Dans un arrêt du 13 février, le Conseil d’Etat a fait une interprétation tout à fait discutable de la loi de 1986 sur la liberté de l’audiovisuel. Sous prétexte de défendre le pluralisme, cet arrêt risque de l’affaiblir. Le Conseil d’Etat a en effet enjoint l’ARCOM, pour apprécier le pluralisme dans l’audiovisuel, de prendre en compte, « la diversité des courants de pensée et d’opinions représentée par l’ensemble des participants aux programmes » de télévision.

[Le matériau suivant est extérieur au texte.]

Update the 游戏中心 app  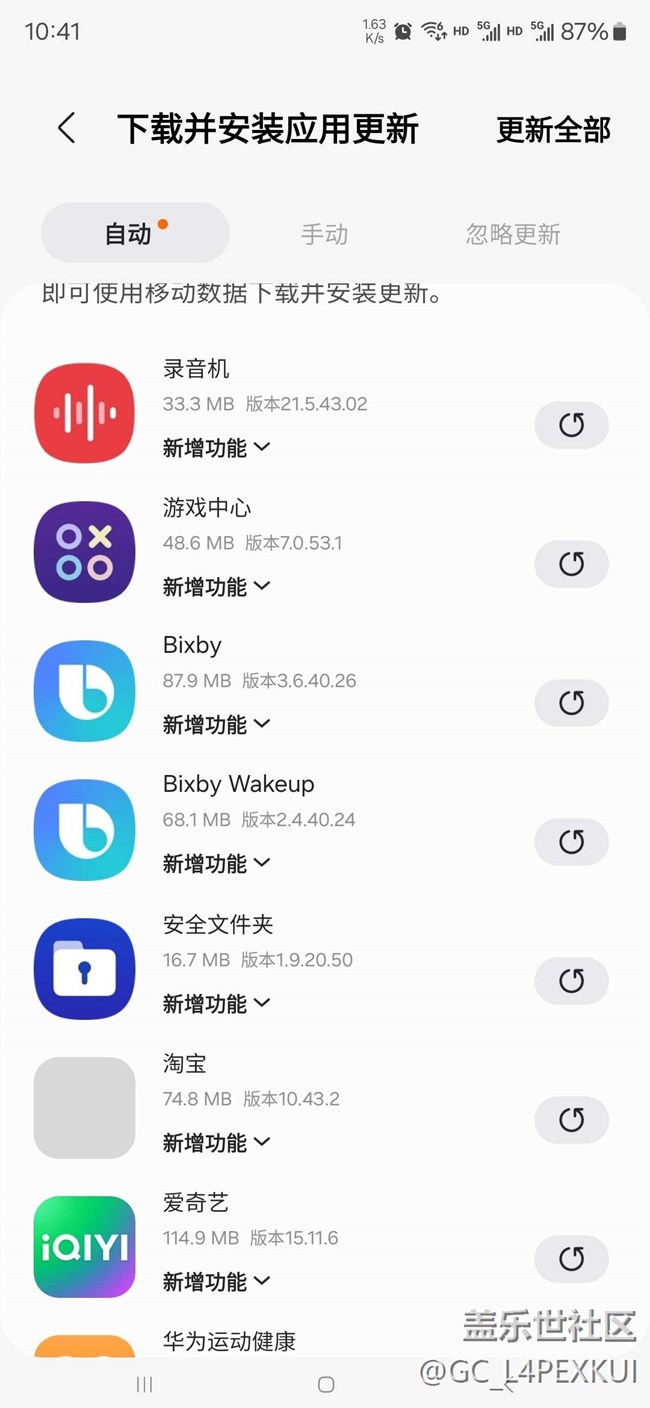pos(571,564)
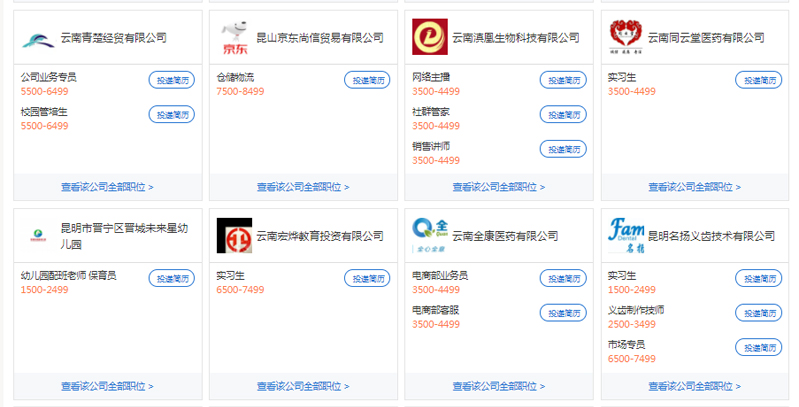
Task: View all jobs at 云南同云堂医药有限公司
Action: [x=694, y=187]
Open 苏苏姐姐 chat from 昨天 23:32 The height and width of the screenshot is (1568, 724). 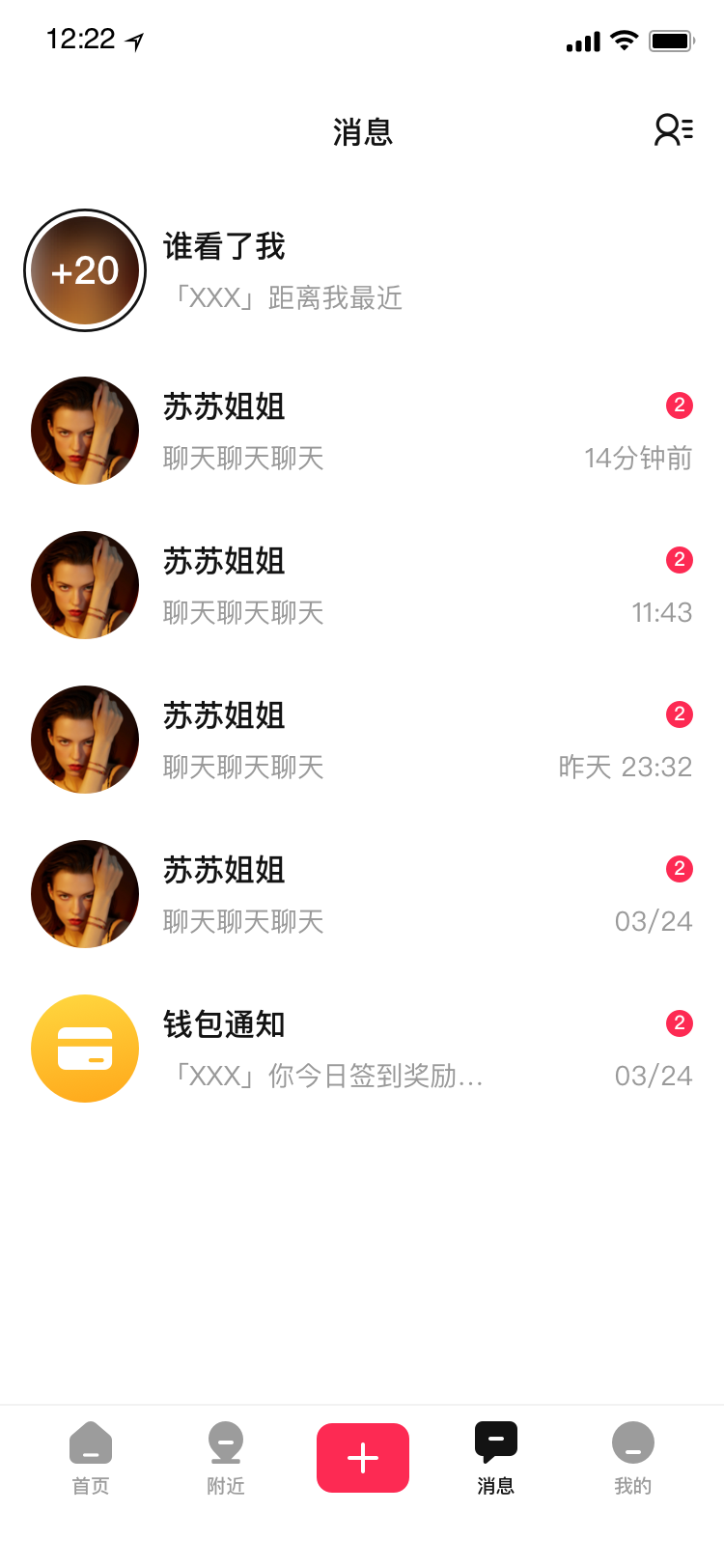point(361,740)
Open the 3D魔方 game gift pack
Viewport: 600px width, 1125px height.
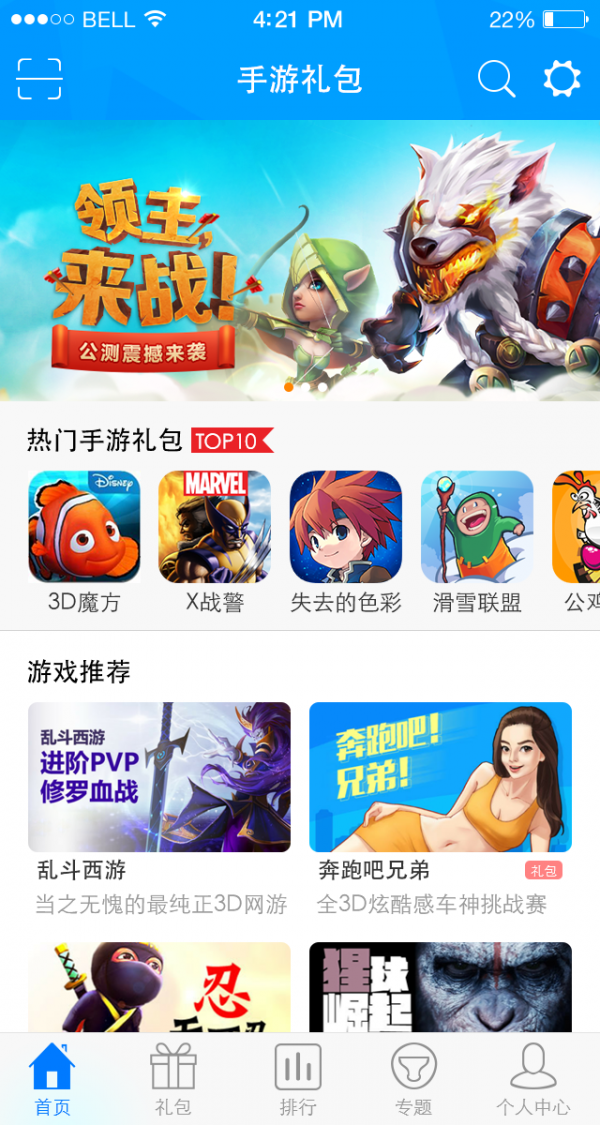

C’est à dire, en pratique, les opinions des chroniqueurs et animateurs des chaînes d’info, et pourquoi pas celle des journalistes. 

L’application de cette jurisprudence serait difficile : au vu de quels critères apprécier les opinions des intervenants issus de la société civile ou des professionnels qui interviennent sur les plateaux? Surtout, cette jurisprudence pose un énorme problème de fond, car son application stricte remettrait en cause la liberté d’opinion, la liberté éditoriale des chaînes et le libre choix de leurs intervenants.

C’est pour cela que j’ai déposé une proposition de loi, qui vise à compléter la loi de 1986 en affirmant ces libertés.

117 sénateurs, issus de partis différents, se sont joints à ma démarche pour protéger ces libertés fondamentales et le pluralisme de l’offre audiovisuelle.